In 12th grade, our European history book spoke of a village in France that sheltered over 3,000 Jews during the height of the Holocaust. The refuge wasn’t secret; its mission was known, and the town’s unity defied the Nazis’ quest to continue searching for Jews.
In sixth grade, our teacher read us “Number the Stars.” I read and reread that book, mostly because it’s set in Denmark, among dewy farms and woods that reminded me of Sweden, at a time when it had been four, then six, then eight years since I had even been in Sweden, neither money nor autonomy being in my favor. The book tells the story of when the Danes spirited nearly their entire Jewish population to safety in Sweden, right under the noses of the Nazis. The Nazis pretended oblivion.
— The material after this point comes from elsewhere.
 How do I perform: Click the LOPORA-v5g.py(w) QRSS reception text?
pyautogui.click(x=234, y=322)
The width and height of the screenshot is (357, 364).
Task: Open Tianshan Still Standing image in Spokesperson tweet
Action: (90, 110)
So can an unarmed front — if united — defeat the plans of evildoers?
These stories must be why tens of thousands of Americans rushed to airports in January, to shout “Let them in!” — in spite of 9/11, the Boston Marathon bombing and the Orlando nightclub shooting and rhetoric that makes every Muslim guilty for every wrong any Muslim does. Still, they ran to airports and shouted to let more Muslims in.
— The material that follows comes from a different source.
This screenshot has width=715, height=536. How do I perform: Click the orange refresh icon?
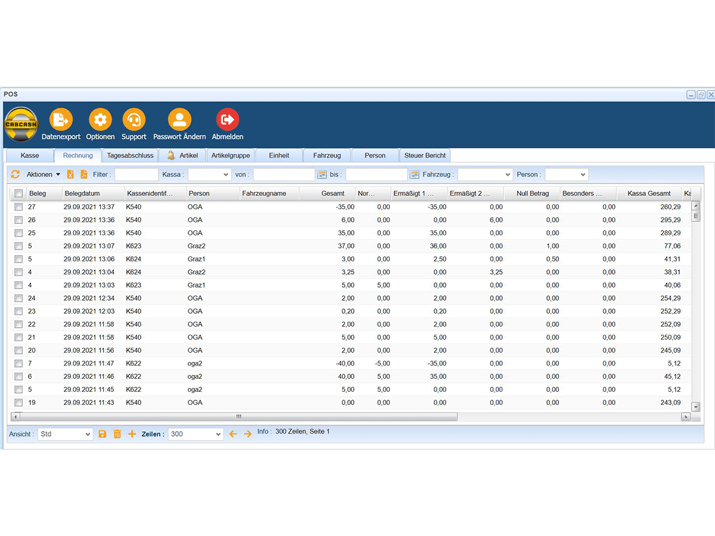click(x=15, y=174)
If I was a non-Muslim American, I can’t tell — Would I have recalled “Number the Stars,” or would I have nodded sagely that ‘Islam hates us’?
Some sixth grade classmates who listened to “Number the Stars” with me now say horrible things about Muslims on Facebook. Or about Black people. Maybe I’d have ended up like them.
Our world is not really the world of “Number the Stars.” In our world, Russia protects Syria’s dictator, while the U.S. scolds. The U.S. protects illegal Israeli settlements on Palestinian land, while Arabs scold. Arabs protect Sudan’s dictator from his trial on genocide in Darfur, while the U.S. scolds.
In our world, Syria’s dictator knows he can play one set of Arabs against another. He can say: “My bombs and gas are necessary because the enemy is dangerous. We must uphold our way of life; also, they’re all just terrorists.” So many people fall into adopting these excuses for human rights abuse. Like those Arabs who ignore torture prisons in Syria. Or other Arabs who excuse Saudi bombs falling on Yemen. Or Americans who wave off hate crimes.
This is the opposite of the French village. It ridicules human rights principles. You’re supposed to help victims that your own “tribe” harms, so that when you need help, others have your back.
But if you’ve tried being that French village, you know how it goes — People call you obnoxious and delusional, or assume that you’re never quite clever or creative enough to make a difference.
Maybe our efforts, though failing, still drift out as a sort of lingering embrace of those we wanted to protect. Those efforts, and the feelings behind them, can’t just disappear. They must be somewhere.
As we tiptoe into despair and fright, I pray that we Tar Heels always be such a force: unarmed, but vocal and united.